• _WHAT IS REQUIRED_
Write the data out again, word for word.

• _DATA UNDER STUDY_
--*--
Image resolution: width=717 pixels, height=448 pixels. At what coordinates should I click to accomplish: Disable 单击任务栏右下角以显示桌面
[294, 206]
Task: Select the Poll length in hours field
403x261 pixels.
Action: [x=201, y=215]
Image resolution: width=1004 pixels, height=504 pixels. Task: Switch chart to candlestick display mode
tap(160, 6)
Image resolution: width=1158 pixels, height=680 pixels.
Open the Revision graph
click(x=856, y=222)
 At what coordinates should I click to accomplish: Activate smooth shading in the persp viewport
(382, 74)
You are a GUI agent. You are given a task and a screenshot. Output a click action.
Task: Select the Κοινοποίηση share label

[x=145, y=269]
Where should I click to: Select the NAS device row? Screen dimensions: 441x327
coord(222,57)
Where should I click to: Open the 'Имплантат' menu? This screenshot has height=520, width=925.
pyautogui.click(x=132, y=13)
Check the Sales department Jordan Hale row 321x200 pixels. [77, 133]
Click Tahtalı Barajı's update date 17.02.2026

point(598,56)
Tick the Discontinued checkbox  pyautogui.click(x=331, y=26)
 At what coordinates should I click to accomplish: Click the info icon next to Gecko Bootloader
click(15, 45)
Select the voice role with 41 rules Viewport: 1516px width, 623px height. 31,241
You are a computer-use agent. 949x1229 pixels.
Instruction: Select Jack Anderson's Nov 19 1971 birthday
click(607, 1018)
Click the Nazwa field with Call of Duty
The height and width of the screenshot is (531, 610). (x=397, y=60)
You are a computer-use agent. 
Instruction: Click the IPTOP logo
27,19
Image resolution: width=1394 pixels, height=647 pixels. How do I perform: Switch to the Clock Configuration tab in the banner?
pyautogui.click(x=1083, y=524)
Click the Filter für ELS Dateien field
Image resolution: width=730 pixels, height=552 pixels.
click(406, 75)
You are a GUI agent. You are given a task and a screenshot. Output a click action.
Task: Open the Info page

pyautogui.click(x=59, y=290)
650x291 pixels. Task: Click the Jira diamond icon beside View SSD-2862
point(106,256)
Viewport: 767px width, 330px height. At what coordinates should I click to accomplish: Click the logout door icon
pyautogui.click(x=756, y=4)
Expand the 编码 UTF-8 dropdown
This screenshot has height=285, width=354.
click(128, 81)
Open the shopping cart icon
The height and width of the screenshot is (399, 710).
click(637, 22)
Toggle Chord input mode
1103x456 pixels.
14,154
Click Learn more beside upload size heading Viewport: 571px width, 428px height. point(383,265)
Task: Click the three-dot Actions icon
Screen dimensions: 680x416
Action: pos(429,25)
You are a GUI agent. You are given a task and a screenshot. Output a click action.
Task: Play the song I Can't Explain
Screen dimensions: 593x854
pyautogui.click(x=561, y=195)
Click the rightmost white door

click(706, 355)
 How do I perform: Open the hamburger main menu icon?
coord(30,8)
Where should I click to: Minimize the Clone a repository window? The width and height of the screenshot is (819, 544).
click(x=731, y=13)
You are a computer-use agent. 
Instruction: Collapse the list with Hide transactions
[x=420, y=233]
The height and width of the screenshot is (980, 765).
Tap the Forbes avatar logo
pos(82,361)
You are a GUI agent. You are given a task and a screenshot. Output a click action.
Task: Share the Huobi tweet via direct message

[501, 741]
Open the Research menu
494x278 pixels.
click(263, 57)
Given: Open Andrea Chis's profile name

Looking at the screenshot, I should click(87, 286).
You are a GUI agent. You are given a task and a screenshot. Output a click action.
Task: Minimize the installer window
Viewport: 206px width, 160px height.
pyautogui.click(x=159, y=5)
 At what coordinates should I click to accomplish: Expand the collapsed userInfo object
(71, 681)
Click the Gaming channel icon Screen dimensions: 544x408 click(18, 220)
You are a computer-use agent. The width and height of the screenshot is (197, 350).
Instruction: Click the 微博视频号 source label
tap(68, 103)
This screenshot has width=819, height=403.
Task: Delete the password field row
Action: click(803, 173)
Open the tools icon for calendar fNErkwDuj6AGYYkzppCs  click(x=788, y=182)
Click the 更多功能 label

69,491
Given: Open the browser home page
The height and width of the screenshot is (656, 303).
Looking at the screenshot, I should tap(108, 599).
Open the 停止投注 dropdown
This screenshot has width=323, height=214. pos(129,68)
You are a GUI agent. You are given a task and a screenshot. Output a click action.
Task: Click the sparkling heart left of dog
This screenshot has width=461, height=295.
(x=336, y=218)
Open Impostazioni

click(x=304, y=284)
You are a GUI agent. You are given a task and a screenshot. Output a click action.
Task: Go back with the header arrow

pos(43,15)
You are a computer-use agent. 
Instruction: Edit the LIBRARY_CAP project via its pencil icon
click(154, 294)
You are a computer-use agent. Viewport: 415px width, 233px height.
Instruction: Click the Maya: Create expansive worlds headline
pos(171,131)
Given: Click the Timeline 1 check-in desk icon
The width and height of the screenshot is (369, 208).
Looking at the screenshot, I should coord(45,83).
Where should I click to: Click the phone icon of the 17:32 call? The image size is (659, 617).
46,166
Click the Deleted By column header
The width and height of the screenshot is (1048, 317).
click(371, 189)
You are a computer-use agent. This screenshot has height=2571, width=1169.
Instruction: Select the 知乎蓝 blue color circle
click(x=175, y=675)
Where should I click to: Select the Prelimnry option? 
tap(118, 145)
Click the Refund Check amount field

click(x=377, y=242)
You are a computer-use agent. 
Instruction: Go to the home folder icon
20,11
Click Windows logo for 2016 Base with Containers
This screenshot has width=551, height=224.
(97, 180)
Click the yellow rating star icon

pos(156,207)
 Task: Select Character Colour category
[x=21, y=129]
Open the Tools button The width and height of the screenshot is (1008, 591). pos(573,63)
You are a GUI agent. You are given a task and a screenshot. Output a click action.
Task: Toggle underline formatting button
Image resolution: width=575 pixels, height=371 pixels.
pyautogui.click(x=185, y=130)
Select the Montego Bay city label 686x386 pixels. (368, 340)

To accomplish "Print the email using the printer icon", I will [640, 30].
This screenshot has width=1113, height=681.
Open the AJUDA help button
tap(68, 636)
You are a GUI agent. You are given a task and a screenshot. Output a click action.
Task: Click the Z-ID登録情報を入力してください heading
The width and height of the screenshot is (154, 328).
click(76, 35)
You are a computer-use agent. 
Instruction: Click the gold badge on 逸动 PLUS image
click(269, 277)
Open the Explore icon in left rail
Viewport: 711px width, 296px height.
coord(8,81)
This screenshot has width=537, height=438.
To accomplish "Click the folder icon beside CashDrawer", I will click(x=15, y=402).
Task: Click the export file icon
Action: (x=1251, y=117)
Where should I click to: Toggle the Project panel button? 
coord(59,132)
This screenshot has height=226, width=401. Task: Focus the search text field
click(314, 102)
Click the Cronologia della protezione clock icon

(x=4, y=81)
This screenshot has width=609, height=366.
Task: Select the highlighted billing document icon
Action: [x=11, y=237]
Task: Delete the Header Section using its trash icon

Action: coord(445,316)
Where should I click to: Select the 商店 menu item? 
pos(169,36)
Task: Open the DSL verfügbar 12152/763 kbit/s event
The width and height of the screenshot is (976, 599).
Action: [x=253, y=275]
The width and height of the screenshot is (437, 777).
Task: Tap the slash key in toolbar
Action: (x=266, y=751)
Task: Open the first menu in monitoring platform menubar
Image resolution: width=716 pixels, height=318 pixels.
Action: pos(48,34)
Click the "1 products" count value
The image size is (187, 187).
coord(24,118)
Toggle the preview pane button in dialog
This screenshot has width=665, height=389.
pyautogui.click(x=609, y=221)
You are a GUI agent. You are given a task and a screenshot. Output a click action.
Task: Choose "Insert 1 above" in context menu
--*--
• _SOLUTION TO THE EXERCISE_
Image resolution: width=717 pixels, height=448 pixels. At what coordinates should I click to accomplish: Disable 单击任务栏右下角以显示桌面
[294, 206]
Task: Select the Poll length in hours field
403x261 pixels.
Action: [x=201, y=215]
Image resolution: width=1004 pixels, height=504 pixels. Task: Switch chart to candlestick display mode
tap(160, 6)
Image resolution: width=1158 pixels, height=680 pixels.
Open the Revision graph
click(x=856, y=222)
 At what coordinates should I click to accomplish: Activate smooth shading in the persp viewport
(382, 74)
You are a GUI agent. You are given a task and a screenshot. Output a click action.
Task: Select the Κοινοποίηση share label

[x=145, y=269]
Where should I click to: Select the NAS device row? Screen dimensions: 441x327
coord(222,57)
Where should I click to: Open the 'Имплантат' menu? This screenshot has height=520, width=925.
pyautogui.click(x=132, y=13)
Check the Sales department Jordan Hale row 321x200 pixels. [77, 133]
Click Tahtalı Barajı's update date 17.02.2026

point(598,56)
Tick the Discontinued checkbox  pyautogui.click(x=331, y=26)
 At what coordinates should I click to accomplish: Click the info icon next to Gecko Bootloader
click(15, 45)
Select the voice role with 41 rules Viewport: 1516px width, 623px height. 31,241
You are a computer-use agent. 949x1229 pixels.
Instruction: Select Jack Anderson's Nov 19 1971 birthday
click(607, 1018)
Click the Nazwa field with Call of Duty
The height and width of the screenshot is (531, 610). (x=397, y=60)
You are a computer-use agent. 
Instruction: Click the IPTOP logo
27,19
Image resolution: width=1394 pixels, height=647 pixels. How do I perform: Switch to the Clock Configuration tab in the banner?
pyautogui.click(x=1083, y=524)
Click the Filter für ELS Dateien field
Image resolution: width=730 pixels, height=552 pixels.
click(406, 75)
You are a GUI agent. You are given a task and a screenshot. Output a click action.
Task: Open the Info page

pyautogui.click(x=59, y=290)
650x291 pixels. Task: Click the Jira diamond icon beside View SSD-2862
point(106,256)
Viewport: 767px width, 330px height. At what coordinates should I click to accomplish: Click the logout door icon
pyautogui.click(x=756, y=4)
Expand the 编码 UTF-8 dropdown
This screenshot has height=285, width=354.
click(128, 81)
Open the shopping cart icon
The height and width of the screenshot is (399, 710).
click(637, 22)
Toggle Chord input mode
1103x456 pixels.
14,154
Click Learn more beside upload size heading Viewport: 571px width, 428px height. point(383,265)
Task: Click the three-dot Actions icon
Screen dimensions: 680x416
Action: pos(429,25)
You are a GUI agent. You are given a task and a screenshot. Output a click action.
Task: Play the song I Can't Explain
Screen dimensions: 593x854
pyautogui.click(x=561, y=195)
Click the rightmost white door

click(706, 355)
 How do I perform: Open the hamburger main menu icon?
coord(30,8)
Where should I click to: Minimize the Clone a repository window? The width and height of the screenshot is (819, 544).
click(x=731, y=13)
You are a computer-use agent. 
Instruction: Collapse the list with Hide transactions
[x=420, y=233]
The height and width of the screenshot is (980, 765).
Tap the Forbes avatar logo
pos(82,361)
You are a GUI agent. You are given a task and a screenshot. Output a click action.
Task: Share the Huobi tweet via direct message

[501, 741]
Open the Research menu
494x278 pixels.
click(263, 57)
Given: Open Andrea Chis's profile name

Looking at the screenshot, I should click(87, 286).
You are a GUI agent. You are given a task and a screenshot. Output a click action.
Task: Minimize the installer window
Viewport: 206px width, 160px height.
pyautogui.click(x=159, y=5)
 At what coordinates should I click to accomplish: Expand the collapsed userInfo object
(71, 681)
Click the Gaming channel icon Screen dimensions: 544x408 click(18, 220)
You are a computer-use agent. The width and height of the screenshot is (197, 350).
Instruction: Click the 微博视频号 source label
tap(68, 103)
This screenshot has width=819, height=403.
Task: Delete the password field row
Action: click(803, 173)
Open the tools icon for calendar fNErkwDuj6AGYYkzppCs  click(x=788, y=182)
Click the 更多功能 label

69,491
Given: Open the browser home page
The height and width of the screenshot is (656, 303).
Looking at the screenshot, I should tap(108, 599).
Open the 停止投注 dropdown
This screenshot has width=323, height=214. pos(129,68)
You are a GUI agent. You are given a task and a screenshot. Output a click action.
Task: Click the sparkling heart left of dog
This screenshot has width=461, height=295.
(x=336, y=218)
Open Impostazioni

click(x=304, y=284)
You are a GUI agent. You are given a task and a screenshot. Output a click action.
Task: Go back with the header arrow

pos(43,15)
You are a computer-use agent. 
Instruction: Edit the LIBRARY_CAP project via its pencil icon
click(154, 294)
You are a computer-use agent. Viewport: 415px width, 233px height.
Instruction: Click the Maya: Create expansive worlds headline
pos(171,131)
Given: Click the Timeline 1 check-in desk icon
The width and height of the screenshot is (369, 208).
Looking at the screenshot, I should coord(45,83).
Where should I click to: Click the phone icon of the 17:32 call? The image size is (659, 617).
46,166
Click the Deleted By column header
The width and height of the screenshot is (1048, 317).
click(371, 189)
You are a computer-use agent. This screenshot has height=2571, width=1169.
Instruction: Select the 知乎蓝 blue color circle
click(x=175, y=675)
Where should I click to: Select the Prelimnry option? 
tap(118, 145)
Click the Refund Check amount field

click(x=377, y=242)
You are a computer-use agent. 
Instruction: Go to the home folder icon
20,11
Click Windows logo for 2016 Base with Containers
This screenshot has width=551, height=224.
(97, 180)
Click the yellow rating star icon

pos(156,207)
 Task: Select Character Colour category
[x=21, y=129]
Open the Tools button The width and height of the screenshot is (1008, 591). pos(573,63)
You are a GUI agent. You are given a task and a screenshot. Output a click action.
Task: Toggle underline formatting button
Image resolution: width=575 pixels, height=371 pixels.
pyautogui.click(x=185, y=130)
Select the Montego Bay city label 686x386 pixels. (368, 340)

To accomplish "Print the email using the printer icon", I will [640, 30].
This screenshot has width=1113, height=681.
Open the AJUDA help button
tap(68, 636)
You are a GUI agent. You are given a task and a screenshot. Output a click action.
Task: Click the Z-ID登録情報を入力してください heading
The width and height of the screenshot is (154, 328).
click(76, 35)
You are a computer-use agent. 
Instruction: Click the gold badge on 逸动 PLUS image
click(269, 277)
Open the Explore icon in left rail
Viewport: 711px width, 296px height.
coord(8,81)
This screenshot has width=537, height=438.
To accomplish "Click the folder icon beside CashDrawer", I will click(x=15, y=402).
Task: Click the export file icon
Action: (x=1251, y=117)
Where should I click to: Toggle the Project panel button? 
coord(59,132)
This screenshot has height=226, width=401. Task: Focus the search text field
click(314, 102)
Click the Cronologia della protezione clock icon

(x=4, y=81)
This screenshot has width=609, height=366.
Task: Select the highlighted billing document icon
Action: [x=11, y=237]
Task: Delete the Header Section using its trash icon

Action: coord(445,316)
Where should I click to: Select the 商店 menu item? 
pos(169,36)
Task: Open the DSL verfügbar 12152/763 kbit/s event
The width and height of the screenshot is (976, 599).
Action: [x=253, y=275]
The width and height of the screenshot is (437, 777).
Task: Tap the slash key in toolbar
Action: (x=266, y=751)
Task: Open the first menu in monitoring platform menubar
Image resolution: width=716 pixels, height=318 pixels.
Action: pos(48,34)
Click the "1 products" count value
The image size is (187, 187).
coord(24,118)
Toggle the preview pane button in dialog
This screenshot has width=665, height=389.
pyautogui.click(x=609, y=221)
You are a GUI agent. You are given a task and a screenshot. Output a click action.
Task: Choose "Insert 1 above" in context menu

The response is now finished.